— PROVIDED PASSAGE —
━━━
You are viewing a plain text version of this content. The canonical link for it is here.
Posted to users@spamassassin.apache.org by Don Newcomer <ne...@dickinson.edu> on 2004/07/02 15:06:16 UTC

Re: [SURBL-Discuss] Re: New SURBL additions

Here are my counts since 6:50 PM yesterday for all URI_RBL rules sorted by
spam and ham:

URI_RBL spam counts:

 3577 - AB_URI_RBL (5.0) - surbl.cf
 2499 - DS_URI_RBL (0.33) - surbl.cf
 7282 - OB_URI_RBL (4.0) - surbl.cf
 4279 - SPAMCOP_URI_RBL (3.0) - surbl.cf
 5458 - WS_URI_RBL (3.0) - surbl.cf

URI_RBL ham counts:

  231 - DS_URI_RBL (0.33) - surbl.cf
   18 - OB_URI_RBL (4.0) - surbl.cf
    1 - SPAMCOP_URI_RBL (3.0) - surbl.cf
   29 - WS_URI_RBL (3.0) - surbl.cf

Interesting that AB_URI_RBL has no false positives yet...  Still, we
haven't released spam filtering to our users yet so my Bayes training is
based pretty much on all of the SA rulesets' interpretation of spam (which
isn't necessarily a bad thing).

Don Newcomer
Senior Manager, Systems
Infrastructure Systems Department
Library and Information Services
Dickinson College
P.O. Box 1773
Carlisle, PA  17013
717-245-1256 (Voice)
717-245-1690 (FAX)
newcomer@dickinson.edu

On Thu, 1 Jul 2004, Jeff Chan wrote:

> Still looking for anyone's spam detection rates and false
> positive rates with all the lists:
>
>   sc.surbl.org - SpamCop spamvertised sites
>   ws.surbl.org - sa-blacklist, BigEvil and other data
>   ob.surbl.org - OutBlaze spamvertised sites
>   ab.surbl.org - AbuseButler spamvertised sites
>
>   ds.surbl.org (beta, 6dos data)
>
> Jeff C.
> --
> Jeff Chan
> mailto:jeffc@surbl.org
> http://www.surbl.org/
>
> _______________________________________________
> Discuss mailing list
> Discuss@lists.surbl.org
> http://lists.surbl.org/mailman/listinfo/discuss
>

Re: [SURBL-Discuss] Re: New SURBL additions

Posted by Jeff Chan <je...@surbl.org>.
━━━
— RAW DATA —
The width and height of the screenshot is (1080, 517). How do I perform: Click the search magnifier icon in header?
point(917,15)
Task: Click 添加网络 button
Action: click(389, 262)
━━━
— PARTS OF THE EXERCISE —
a – In the mailing list post about SURBL results, which rule is said to have no false positives yet?
b – Write out the mailing list post starting at "Interesting that AB_URI_RBL" and ending at "717-245-1690 (FAX)", and switch "Bayes" to "statistical" throughout.

— SOLUTIONS FOR EACH TASK —
a – AB_URI_RBL

b –
Interesting that AB_URI_RBL has no false positives yet...  Still, we
haven't released spam filtering to our users yet so my statistical training is
based pretty much on all of the SA rulesets' interpretation of spam (which
isn't necessarily a bad thing).

Don Newcomer
Senior Manager, Systems
Infrastructure Systems Department
Library and Information Services
Dickinson College
P.O. Box 1773
Carlisle, PA  17013
717-245-1256 (Voice)
717-245-1690 (FAX)